Of the records that follow, copy only the lines from the line containing "Click the 140 m finish distance cell" to the line containing "Task: Select the Red count cell showing 24", both included, exactly as written.

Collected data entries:
● ● ● ● ● ● ●

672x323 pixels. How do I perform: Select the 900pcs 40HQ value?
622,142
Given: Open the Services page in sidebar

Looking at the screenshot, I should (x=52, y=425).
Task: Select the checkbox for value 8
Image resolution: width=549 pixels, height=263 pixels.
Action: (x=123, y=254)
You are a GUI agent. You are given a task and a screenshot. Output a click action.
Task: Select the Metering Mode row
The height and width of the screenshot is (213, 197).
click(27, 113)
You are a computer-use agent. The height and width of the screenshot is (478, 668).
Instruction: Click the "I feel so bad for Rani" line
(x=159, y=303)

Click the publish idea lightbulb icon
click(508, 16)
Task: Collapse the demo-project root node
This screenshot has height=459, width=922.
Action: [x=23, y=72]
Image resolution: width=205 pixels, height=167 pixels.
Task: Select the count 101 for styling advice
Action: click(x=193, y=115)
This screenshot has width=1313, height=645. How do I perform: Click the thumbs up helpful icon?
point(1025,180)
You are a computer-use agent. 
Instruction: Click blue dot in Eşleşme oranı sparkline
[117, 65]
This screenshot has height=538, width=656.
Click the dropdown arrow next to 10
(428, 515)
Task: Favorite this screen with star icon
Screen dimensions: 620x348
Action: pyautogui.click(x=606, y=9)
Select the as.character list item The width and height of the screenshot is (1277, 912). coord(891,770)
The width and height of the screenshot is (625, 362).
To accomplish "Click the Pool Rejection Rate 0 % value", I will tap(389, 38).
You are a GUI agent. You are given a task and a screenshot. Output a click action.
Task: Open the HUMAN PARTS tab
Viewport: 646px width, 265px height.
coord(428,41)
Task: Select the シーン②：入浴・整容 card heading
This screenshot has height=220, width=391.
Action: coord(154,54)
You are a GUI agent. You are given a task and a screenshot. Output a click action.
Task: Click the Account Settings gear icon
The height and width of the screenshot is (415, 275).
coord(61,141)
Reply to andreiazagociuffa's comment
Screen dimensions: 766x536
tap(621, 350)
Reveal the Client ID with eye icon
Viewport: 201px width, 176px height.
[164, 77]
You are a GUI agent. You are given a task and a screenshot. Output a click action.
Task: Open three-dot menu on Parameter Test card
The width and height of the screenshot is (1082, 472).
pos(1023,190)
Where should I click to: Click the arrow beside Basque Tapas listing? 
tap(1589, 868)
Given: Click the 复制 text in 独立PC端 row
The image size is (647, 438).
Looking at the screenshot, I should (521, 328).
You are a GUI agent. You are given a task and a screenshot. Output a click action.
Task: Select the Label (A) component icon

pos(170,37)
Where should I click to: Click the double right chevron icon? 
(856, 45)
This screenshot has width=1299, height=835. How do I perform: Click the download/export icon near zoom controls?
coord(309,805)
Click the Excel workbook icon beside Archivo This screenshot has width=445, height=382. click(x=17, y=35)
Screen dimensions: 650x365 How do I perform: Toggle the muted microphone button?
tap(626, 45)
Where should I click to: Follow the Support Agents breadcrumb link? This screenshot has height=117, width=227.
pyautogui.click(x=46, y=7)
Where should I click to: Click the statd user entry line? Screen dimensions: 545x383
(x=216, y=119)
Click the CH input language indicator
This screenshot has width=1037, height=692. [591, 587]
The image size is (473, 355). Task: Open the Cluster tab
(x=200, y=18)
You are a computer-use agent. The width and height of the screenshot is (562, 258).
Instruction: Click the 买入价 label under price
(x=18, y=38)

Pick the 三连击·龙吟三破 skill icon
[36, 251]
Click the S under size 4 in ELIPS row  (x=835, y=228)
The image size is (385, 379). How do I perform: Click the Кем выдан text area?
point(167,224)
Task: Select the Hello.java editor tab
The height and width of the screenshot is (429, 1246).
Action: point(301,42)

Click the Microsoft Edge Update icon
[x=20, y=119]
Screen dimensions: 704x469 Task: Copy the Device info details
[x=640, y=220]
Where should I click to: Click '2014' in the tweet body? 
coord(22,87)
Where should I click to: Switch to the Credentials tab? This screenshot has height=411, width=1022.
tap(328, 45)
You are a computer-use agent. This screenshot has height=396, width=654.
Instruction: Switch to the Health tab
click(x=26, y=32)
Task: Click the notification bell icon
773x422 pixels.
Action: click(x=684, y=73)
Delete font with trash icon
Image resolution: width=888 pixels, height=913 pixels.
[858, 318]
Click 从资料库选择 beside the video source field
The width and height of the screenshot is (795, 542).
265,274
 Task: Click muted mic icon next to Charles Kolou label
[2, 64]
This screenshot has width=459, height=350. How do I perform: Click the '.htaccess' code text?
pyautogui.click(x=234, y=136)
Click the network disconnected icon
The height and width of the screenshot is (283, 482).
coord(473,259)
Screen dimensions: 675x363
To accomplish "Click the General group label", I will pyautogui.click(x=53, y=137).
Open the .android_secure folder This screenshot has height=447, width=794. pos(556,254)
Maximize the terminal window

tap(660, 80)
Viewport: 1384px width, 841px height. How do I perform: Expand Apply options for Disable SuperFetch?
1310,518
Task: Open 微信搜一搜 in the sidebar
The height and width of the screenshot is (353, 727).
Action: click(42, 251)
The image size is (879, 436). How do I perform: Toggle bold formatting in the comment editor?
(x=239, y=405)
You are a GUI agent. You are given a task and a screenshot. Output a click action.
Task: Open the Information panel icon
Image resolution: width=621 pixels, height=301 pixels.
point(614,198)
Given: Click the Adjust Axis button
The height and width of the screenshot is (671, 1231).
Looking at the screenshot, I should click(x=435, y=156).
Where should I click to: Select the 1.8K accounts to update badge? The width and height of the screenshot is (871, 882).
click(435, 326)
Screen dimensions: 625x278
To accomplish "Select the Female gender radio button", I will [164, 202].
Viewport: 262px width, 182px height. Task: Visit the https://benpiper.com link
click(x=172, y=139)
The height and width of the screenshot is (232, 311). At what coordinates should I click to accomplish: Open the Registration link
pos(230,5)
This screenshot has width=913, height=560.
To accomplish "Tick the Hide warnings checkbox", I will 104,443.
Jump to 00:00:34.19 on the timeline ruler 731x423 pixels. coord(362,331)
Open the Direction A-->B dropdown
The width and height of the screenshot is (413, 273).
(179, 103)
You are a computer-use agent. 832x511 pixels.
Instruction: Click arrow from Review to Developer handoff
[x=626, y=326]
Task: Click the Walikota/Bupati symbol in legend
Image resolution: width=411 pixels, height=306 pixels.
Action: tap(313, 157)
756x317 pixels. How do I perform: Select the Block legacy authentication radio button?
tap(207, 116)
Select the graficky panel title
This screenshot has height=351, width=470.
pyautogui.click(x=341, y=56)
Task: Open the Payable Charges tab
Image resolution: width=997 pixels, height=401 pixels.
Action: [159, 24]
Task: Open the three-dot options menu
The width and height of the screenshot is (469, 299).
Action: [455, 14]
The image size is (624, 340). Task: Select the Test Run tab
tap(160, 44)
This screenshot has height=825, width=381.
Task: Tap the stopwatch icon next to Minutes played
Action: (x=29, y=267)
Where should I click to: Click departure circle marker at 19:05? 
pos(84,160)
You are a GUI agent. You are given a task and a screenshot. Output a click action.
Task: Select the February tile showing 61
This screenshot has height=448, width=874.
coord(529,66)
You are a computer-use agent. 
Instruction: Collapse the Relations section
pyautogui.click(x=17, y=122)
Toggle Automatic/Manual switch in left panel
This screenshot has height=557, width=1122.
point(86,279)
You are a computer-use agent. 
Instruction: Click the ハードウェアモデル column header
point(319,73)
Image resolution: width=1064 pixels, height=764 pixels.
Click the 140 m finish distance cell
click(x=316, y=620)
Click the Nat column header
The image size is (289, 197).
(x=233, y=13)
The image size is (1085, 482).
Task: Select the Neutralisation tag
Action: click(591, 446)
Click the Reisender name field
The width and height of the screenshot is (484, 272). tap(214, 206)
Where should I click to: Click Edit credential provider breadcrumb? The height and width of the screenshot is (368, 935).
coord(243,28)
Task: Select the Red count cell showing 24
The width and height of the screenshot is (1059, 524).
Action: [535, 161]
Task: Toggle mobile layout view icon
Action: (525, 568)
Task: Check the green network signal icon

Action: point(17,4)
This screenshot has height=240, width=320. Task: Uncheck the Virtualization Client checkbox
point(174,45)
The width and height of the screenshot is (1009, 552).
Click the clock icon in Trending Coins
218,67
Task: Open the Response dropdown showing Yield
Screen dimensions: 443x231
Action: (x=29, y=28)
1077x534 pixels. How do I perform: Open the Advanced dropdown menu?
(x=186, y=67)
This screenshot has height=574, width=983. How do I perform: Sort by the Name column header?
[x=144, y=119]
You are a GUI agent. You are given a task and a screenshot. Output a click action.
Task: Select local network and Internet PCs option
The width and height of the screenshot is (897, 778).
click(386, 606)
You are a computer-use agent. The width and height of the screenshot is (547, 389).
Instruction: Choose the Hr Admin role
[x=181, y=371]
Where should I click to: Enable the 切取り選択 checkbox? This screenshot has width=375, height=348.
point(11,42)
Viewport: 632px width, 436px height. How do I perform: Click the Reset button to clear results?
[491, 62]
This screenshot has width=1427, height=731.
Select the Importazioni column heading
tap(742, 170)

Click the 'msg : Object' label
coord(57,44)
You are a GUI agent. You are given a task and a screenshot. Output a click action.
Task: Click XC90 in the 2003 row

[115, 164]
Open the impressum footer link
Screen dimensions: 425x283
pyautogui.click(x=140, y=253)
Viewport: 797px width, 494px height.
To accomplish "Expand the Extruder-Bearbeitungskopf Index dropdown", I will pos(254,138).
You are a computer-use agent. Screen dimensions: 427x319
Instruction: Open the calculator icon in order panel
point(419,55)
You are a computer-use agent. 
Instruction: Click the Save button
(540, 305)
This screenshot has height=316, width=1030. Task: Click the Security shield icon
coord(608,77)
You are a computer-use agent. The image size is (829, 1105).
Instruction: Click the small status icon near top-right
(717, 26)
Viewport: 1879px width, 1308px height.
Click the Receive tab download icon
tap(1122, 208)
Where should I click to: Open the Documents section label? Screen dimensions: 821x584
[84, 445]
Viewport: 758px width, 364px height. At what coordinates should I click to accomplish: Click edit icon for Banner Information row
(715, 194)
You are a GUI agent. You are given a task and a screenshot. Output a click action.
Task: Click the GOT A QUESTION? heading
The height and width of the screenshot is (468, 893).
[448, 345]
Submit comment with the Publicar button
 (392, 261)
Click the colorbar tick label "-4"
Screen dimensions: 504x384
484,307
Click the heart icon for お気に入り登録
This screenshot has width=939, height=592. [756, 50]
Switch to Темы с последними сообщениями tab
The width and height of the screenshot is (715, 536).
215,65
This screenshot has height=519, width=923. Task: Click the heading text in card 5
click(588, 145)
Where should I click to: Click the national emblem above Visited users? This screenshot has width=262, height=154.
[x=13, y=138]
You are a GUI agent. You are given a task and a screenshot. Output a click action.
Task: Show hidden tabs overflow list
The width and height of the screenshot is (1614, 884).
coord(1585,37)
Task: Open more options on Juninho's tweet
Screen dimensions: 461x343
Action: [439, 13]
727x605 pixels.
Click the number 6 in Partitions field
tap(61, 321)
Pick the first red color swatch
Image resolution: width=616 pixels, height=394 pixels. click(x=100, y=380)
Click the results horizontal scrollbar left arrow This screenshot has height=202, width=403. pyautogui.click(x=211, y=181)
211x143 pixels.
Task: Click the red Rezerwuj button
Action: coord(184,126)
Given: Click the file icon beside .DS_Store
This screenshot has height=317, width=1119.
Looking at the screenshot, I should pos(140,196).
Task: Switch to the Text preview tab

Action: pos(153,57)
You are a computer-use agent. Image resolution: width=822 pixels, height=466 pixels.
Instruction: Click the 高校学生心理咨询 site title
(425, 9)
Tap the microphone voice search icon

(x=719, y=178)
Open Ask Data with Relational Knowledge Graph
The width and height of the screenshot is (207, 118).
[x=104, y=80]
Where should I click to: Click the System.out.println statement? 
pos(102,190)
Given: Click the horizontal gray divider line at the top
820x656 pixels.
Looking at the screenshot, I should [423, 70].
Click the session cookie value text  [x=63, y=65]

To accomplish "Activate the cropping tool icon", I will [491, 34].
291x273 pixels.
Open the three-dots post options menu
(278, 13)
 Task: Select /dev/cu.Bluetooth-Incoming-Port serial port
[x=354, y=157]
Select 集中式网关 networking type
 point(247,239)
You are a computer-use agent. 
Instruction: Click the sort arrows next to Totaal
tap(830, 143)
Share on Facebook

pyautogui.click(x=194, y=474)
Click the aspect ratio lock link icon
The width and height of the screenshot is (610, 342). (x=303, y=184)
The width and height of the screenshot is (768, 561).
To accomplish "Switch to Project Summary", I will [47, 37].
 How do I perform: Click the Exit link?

● ● ● ● ● ● ●

• _ANSWER TO THIS TASK_:
Click the 140 m finish distance cell
click(x=316, y=620)
Click the Nat column header
The image size is (289, 197).
(x=233, y=13)
The image size is (1085, 482).
Task: Select the Neutralisation tag
Action: click(591, 446)
Click the Reisender name field
The width and height of the screenshot is (484, 272). tap(214, 206)
Where should I click to: Click Edit credential provider breadcrumb? The height and width of the screenshot is (368, 935).
coord(243,28)
Task: Select the Red count cell showing 24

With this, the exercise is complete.